The records that follow are to be transcribed word for word.

----- EXTRACTED MATERIAL -----

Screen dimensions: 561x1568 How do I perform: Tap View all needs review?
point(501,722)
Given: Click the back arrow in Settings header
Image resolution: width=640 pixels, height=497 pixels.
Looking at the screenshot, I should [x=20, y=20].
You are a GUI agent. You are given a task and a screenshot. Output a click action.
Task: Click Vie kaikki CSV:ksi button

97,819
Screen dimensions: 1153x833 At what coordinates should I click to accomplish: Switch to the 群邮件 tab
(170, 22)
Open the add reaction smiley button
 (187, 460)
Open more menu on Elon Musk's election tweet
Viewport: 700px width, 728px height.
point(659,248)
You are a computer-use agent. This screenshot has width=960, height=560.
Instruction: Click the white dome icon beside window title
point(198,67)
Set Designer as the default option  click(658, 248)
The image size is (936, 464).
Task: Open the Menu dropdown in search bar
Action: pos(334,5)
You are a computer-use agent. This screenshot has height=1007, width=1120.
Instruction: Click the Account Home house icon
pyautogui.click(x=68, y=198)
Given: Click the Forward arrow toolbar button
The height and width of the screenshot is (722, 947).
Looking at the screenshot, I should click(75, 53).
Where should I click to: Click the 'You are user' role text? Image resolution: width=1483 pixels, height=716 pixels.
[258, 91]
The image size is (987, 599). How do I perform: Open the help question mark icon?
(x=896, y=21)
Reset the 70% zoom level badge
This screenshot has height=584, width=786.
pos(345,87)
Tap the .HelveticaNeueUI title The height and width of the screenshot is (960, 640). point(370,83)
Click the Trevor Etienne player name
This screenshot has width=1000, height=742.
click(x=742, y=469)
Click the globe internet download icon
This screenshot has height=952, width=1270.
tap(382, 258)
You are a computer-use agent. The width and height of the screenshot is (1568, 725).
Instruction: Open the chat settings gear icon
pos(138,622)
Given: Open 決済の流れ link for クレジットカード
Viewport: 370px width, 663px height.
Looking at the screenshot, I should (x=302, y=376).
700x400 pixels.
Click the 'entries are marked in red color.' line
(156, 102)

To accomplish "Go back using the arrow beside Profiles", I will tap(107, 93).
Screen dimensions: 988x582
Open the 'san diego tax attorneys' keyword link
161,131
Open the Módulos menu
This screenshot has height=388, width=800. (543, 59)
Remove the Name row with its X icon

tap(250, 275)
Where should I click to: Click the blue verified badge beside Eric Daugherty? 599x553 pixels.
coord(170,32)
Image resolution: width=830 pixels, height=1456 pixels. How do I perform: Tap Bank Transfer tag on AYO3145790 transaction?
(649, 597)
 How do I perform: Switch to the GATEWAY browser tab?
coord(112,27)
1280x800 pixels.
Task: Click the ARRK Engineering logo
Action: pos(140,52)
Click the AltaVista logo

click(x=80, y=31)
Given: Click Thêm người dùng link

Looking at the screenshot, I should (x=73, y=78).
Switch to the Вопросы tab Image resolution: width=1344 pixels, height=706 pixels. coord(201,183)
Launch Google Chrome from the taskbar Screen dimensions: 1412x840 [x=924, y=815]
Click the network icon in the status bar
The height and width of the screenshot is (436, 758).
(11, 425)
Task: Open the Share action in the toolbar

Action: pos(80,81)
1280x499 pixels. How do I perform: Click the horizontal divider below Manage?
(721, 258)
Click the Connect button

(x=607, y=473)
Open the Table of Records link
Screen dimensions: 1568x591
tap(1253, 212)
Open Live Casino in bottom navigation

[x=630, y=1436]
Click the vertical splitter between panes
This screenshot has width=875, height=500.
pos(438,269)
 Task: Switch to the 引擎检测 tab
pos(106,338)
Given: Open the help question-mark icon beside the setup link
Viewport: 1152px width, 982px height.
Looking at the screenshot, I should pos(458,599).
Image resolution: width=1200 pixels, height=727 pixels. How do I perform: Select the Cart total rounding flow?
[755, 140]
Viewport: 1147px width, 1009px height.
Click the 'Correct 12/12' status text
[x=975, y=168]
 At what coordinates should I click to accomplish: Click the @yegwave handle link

-----

SOLUTION FOR THIS PROBLEM:
Screen dimensions: 561x1568 How do I perform: Tap View all needs review?
point(501,722)
Given: Click the back arrow in Settings header
Image resolution: width=640 pixels, height=497 pixels.
Looking at the screenshot, I should [x=20, y=20].
You are a GUI agent. You are given a task and a screenshot. Output a click action.
Task: Click Vie kaikki CSV:ksi button

97,819
Screen dimensions: 1153x833 At what coordinates should I click to accomplish: Switch to the 群邮件 tab
(170, 22)
Open the add reaction smiley button
 (187, 460)
Open more menu on Elon Musk's election tweet
Viewport: 700px width, 728px height.
point(659,248)
You are a computer-use agent. This screenshot has width=960, height=560.
Instruction: Click the white dome icon beside window title
point(198,67)
Set Designer as the default option  click(658, 248)
The image size is (936, 464).
Task: Open the Menu dropdown in search bar
Action: pos(334,5)
You are a computer-use agent. This screenshot has height=1007, width=1120.
Instruction: Click the Account Home house icon
pyautogui.click(x=68, y=198)
Given: Click the Forward arrow toolbar button
The height and width of the screenshot is (722, 947).
Looking at the screenshot, I should click(75, 53).
Where should I click to: Click the 'You are user' role text? Image resolution: width=1483 pixels, height=716 pixels.
[258, 91]
The image size is (987, 599). How do I perform: Open the help question mark icon?
(x=896, y=21)
Reset the 70% zoom level badge
This screenshot has height=584, width=786.
pos(345,87)
Tap the .HelveticaNeueUI title The height and width of the screenshot is (960, 640). point(370,83)
Click the Trevor Etienne player name
This screenshot has width=1000, height=742.
click(x=742, y=469)
Click the globe internet download icon
This screenshot has height=952, width=1270.
tap(382, 258)
You are a computer-use agent. The width and height of the screenshot is (1568, 725).
Instruction: Open the chat settings gear icon
pos(138,622)
Given: Open 決済の流れ link for クレジットカード
Viewport: 370px width, 663px height.
Looking at the screenshot, I should (x=302, y=376).
700x400 pixels.
Click the 'entries are marked in red color.' line
(156, 102)

To accomplish "Go back using the arrow beside Profiles", I will tap(107, 93).
Screen dimensions: 988x582
Open the 'san diego tax attorneys' keyword link
161,131
Open the Módulos menu
This screenshot has height=388, width=800. (543, 59)
Remove the Name row with its X icon

tap(250, 275)
Where should I click to: Click the blue verified badge beside Eric Daugherty? 599x553 pixels.
coord(170,32)
Image resolution: width=830 pixels, height=1456 pixels. How do I perform: Tap Bank Transfer tag on AYO3145790 transaction?
(649, 597)
 How do I perform: Switch to the GATEWAY browser tab?
coord(112,27)
1280x800 pixels.
Task: Click the ARRK Engineering logo
Action: pos(140,52)
Click the AltaVista logo

click(x=80, y=31)
Given: Click Thêm người dùng link

Looking at the screenshot, I should (x=73, y=78).
Switch to the Вопросы tab Image resolution: width=1344 pixels, height=706 pixels. coord(201,183)
Launch Google Chrome from the taskbar Screen dimensions: 1412x840 [x=924, y=815]
Click the network icon in the status bar
The height and width of the screenshot is (436, 758).
(11, 425)
Task: Open the Share action in the toolbar

Action: pos(80,81)
1280x499 pixels. How do I perform: Click the horizontal divider below Manage?
(721, 258)
Click the Connect button

(x=607, y=473)
Open the Table of Records link
Screen dimensions: 1568x591
tap(1253, 212)
Open Live Casino in bottom navigation

[x=630, y=1436]
Click the vertical splitter between panes
This screenshot has width=875, height=500.
pos(438,269)
 Task: Switch to the 引擎检测 tab
pos(106,338)
Given: Open the help question-mark icon beside the setup link
Viewport: 1152px width, 982px height.
Looking at the screenshot, I should pos(458,599).
Image resolution: width=1200 pixels, height=727 pixels. How do I perform: Select the Cart total rounding flow?
[755, 140]
Viewport: 1147px width, 1009px height.
Click the 'Correct 12/12' status text
[x=975, y=168]
 At what coordinates should I click to accomplish: Click the @yegwave handle link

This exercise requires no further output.